Le sextette Outer Space Plastic propose une musique très fusionnée, issue du croisement entre le jazz-rock à la mode dans les années 70 et les sonorités électroniques actuelles. Le nu-jazz du groupe du Jura Bernois tient bien la route, et ce depuis un certain temps déjà.

Outer Space Plastic est l’une de ces formations de jazz composées de musiciens professionnels issus des différentes écoles et conservatoires disséminés dans toute la Suisse, et que l’on croise par hasard au détour d’un caveau voûté, et enfumé de surcroît, tard un soir de semaine en ville. En général, ces groupes ont une vie courte, l’essence du jazz étant la recherche de musicalité et non de renommée dans la durée. Fait suffisamment rare pour être mis en avant, Outer Space Plastic existe depuis l’an 2000. « Au départ, on est une bande de copains. Raphaël, le guitariste, et moi nous connaissons depuis le gymnase. Au fur et à mesure cependant, le groupe a pris plus d’ampleur », confie Nicolas Gerber, aux claviers. Et il revient cette année avec une nouvelle démo, après un break pour cause d’examens de fin d’école de jazz.

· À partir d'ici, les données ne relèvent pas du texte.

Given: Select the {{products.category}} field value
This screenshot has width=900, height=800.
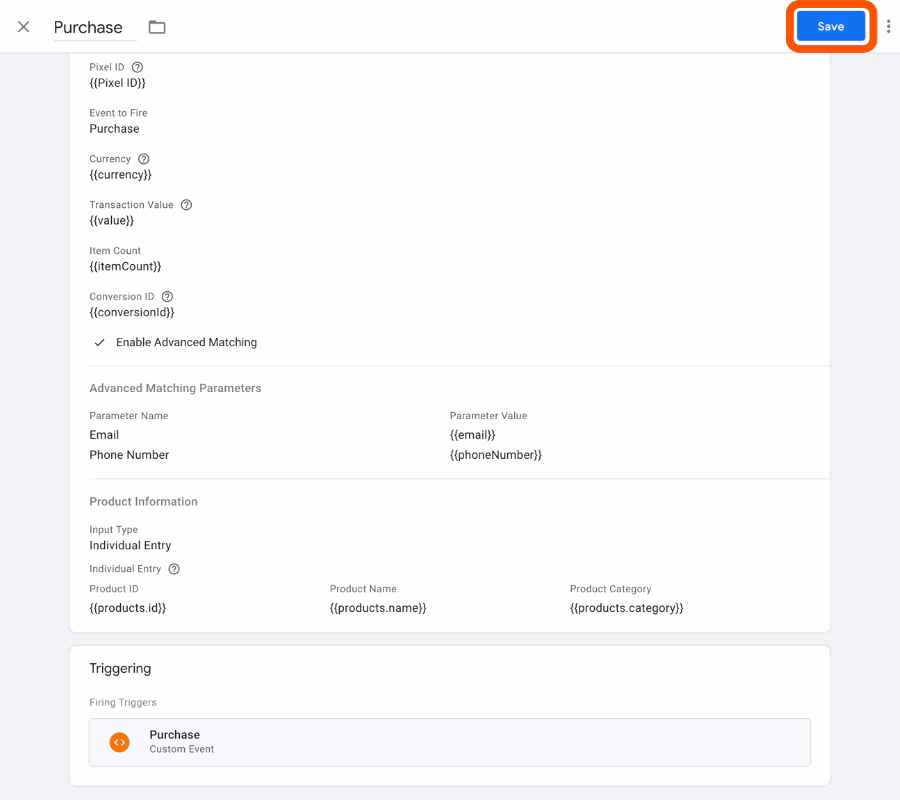Looking at the screenshot, I should click(x=626, y=608).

En l’an de grâce 2000 effectivement, Nicolas et Raphaël Raccuia se retrouvent, avec encore le bassiste Lionel Gafner et le batteur Igor Santschi. Ce sont les débuts d’Outer Space Plastic dans sa configuration originale. « Nous avons tourné 1-2 ans comme ça, avant le départ momentané de notre guitariste. C’est à cette époque que nous avons embauché deux souffleurs, Lionel Perrinjaquet au sax alto et Denis Tercier à la trompette et au bugle, rencontrés çà et là via d’autres groupes et écoles de jazz », explique Nicolas. Au début, les musicos ont dans l’idée de jouer du jazz-rock, dans le style de Weather Report et autres Return To Forever. Cependant, au fil des apports au line-up, ils évoluent vers quelque chose de plus moderne, tirant vers les sonorités électroniques, notamment la drum’n’bass : « C’était l’époque où Erik Truffaz s’est fait connaître, ces rythmes sont très intéressants à jouer pour le batteur. » poursuit Nicolas. Dans la foulée, Outer Space Plastic affine progressivement son style propre, qui sera donc le nu-jazz.

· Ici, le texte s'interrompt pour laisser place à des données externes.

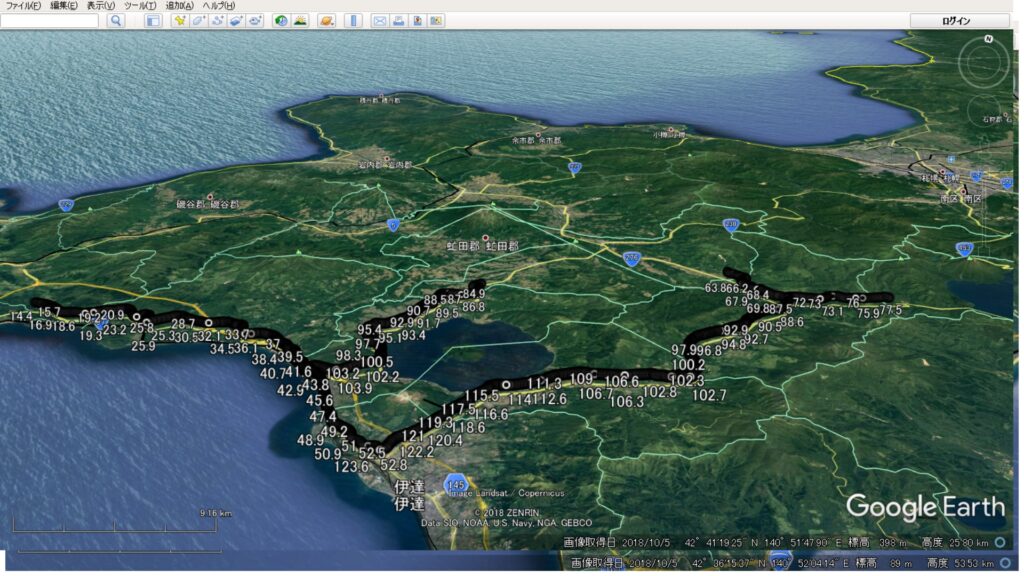Image resolution: width=1024 pixels, height=576 pixels.
Task: Select the add polygon tool
Action: coord(197,21)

Depuis sa création, le groupe a déjà donné une vingtaine de concerts. Et des prestations de qualité, si l’on en juge par deux récompenses obtenues, le Prix d’encouragement à la création du Concours Girard-Perregaux de La Chaux-De-Fonds en 2004, et la seconde place du Concours de la 56e vague de Delémont en 2003. « Ces deux prix nous ont apporté de la reconnaissance vis-à-vis de notre démarche, et plus de confiance par rapport à nous-mêmes. Malheureusement, on n’a pas vraiment pu en profiter, vu qu’on a fait un break avant de reprendre par l’enregistrement de notre nouvelle démo cet été. À présent, on relance la machine pour trouver des dates », dit encore Nicolas.

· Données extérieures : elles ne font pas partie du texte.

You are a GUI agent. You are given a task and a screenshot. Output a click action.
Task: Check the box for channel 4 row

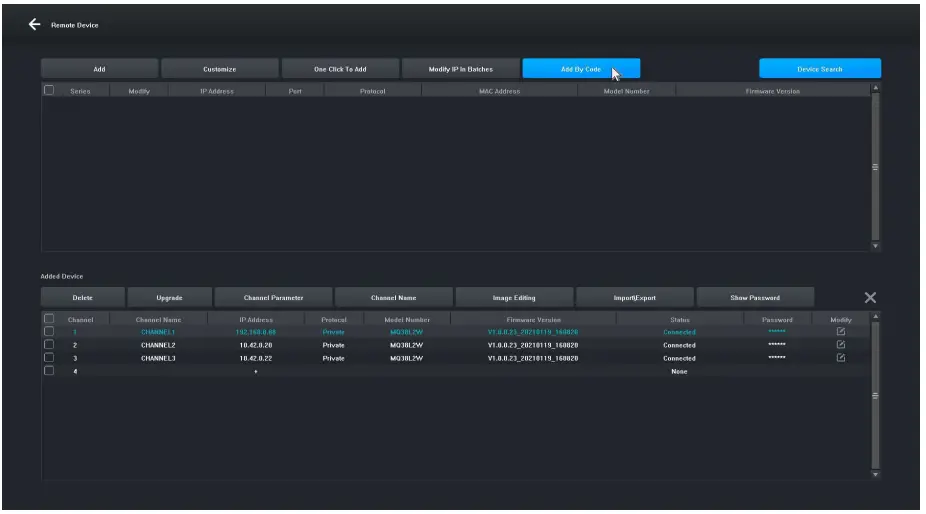click(49, 370)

En l’occurrence, il semblerait que le nu-jazz d’Outer Space Plastic ait du mal à trouver preneur. « Ben, on est à cheval sur différents styles. Les programmateurs de salles et de festivals on quelques réticences à nous faire jouer, parce que notre musique est difficile à classer, de par son mélange », déplore Nicolas. Et pourtant, ils y gagneraient à proposer Outer Space Plastic à un public jeune, mais néanmoins averti.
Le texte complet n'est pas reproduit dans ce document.